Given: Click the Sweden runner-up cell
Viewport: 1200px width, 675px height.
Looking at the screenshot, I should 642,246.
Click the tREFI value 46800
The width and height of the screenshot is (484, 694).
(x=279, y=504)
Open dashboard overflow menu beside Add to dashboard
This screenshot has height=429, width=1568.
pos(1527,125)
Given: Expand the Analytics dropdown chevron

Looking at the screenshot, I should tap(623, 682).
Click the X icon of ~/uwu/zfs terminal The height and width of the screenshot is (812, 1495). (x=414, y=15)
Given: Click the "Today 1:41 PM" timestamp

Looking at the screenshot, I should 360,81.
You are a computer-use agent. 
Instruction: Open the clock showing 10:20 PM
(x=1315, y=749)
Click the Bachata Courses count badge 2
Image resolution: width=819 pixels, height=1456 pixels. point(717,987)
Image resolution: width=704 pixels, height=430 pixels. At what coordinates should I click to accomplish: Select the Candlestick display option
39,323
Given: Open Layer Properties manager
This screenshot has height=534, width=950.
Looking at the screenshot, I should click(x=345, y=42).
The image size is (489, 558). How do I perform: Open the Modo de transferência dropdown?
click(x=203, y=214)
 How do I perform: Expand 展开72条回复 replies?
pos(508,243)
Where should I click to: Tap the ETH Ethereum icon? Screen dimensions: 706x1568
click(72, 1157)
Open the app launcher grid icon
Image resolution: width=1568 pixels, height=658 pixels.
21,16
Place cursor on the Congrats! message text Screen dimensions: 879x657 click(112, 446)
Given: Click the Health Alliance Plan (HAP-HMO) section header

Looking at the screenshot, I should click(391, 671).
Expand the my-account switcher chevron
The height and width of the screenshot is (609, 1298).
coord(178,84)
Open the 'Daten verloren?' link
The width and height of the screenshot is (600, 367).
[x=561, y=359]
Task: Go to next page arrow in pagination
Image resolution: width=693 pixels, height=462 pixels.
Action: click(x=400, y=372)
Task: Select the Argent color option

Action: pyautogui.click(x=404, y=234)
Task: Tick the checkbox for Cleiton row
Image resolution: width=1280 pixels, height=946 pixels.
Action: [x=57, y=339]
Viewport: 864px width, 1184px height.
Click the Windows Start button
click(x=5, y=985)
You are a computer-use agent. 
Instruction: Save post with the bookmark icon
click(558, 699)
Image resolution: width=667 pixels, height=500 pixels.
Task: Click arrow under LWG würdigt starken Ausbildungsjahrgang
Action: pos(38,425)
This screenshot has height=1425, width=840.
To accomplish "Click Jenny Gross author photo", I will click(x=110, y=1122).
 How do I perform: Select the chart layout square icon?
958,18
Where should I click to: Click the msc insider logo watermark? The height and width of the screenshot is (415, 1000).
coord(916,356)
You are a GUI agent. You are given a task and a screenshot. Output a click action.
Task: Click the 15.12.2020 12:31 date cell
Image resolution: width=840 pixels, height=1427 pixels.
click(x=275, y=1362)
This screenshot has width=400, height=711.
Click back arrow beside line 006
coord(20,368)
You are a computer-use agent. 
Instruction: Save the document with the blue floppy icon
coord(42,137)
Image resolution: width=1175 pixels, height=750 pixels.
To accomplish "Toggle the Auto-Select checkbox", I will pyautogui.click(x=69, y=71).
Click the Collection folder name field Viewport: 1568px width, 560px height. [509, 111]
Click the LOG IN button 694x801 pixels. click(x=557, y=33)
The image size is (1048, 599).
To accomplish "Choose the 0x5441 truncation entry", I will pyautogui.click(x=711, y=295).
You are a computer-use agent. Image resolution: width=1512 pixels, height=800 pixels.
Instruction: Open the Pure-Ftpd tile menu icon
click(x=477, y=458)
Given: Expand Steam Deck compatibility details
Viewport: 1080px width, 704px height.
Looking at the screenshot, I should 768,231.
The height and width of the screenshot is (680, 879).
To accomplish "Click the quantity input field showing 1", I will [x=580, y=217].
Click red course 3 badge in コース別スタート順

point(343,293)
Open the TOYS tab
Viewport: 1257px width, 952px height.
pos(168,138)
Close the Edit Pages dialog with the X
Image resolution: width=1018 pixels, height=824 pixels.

Exercise objective ::
Copy the data from the line containing "Task: Select the Argent color option" through the line containing "Action: pos(38,425)", swapping "checkbox" for "tick box" and keeping every other character the same.

Answer below ::
Task: Select the Argent color option

Action: pyautogui.click(x=404, y=234)
Task: Tick the tick box for Cleiton row
Image resolution: width=1280 pixels, height=946 pixels.
Action: [x=57, y=339]
Viewport: 864px width, 1184px height.
Click the Windows Start button
click(x=5, y=985)
You are a computer-use agent. 
Instruction: Save post with the bookmark icon
click(558, 699)
Image resolution: width=667 pixels, height=500 pixels.
Task: Click arrow under LWG würdigt starken Ausbildungsjahrgang
Action: pos(38,425)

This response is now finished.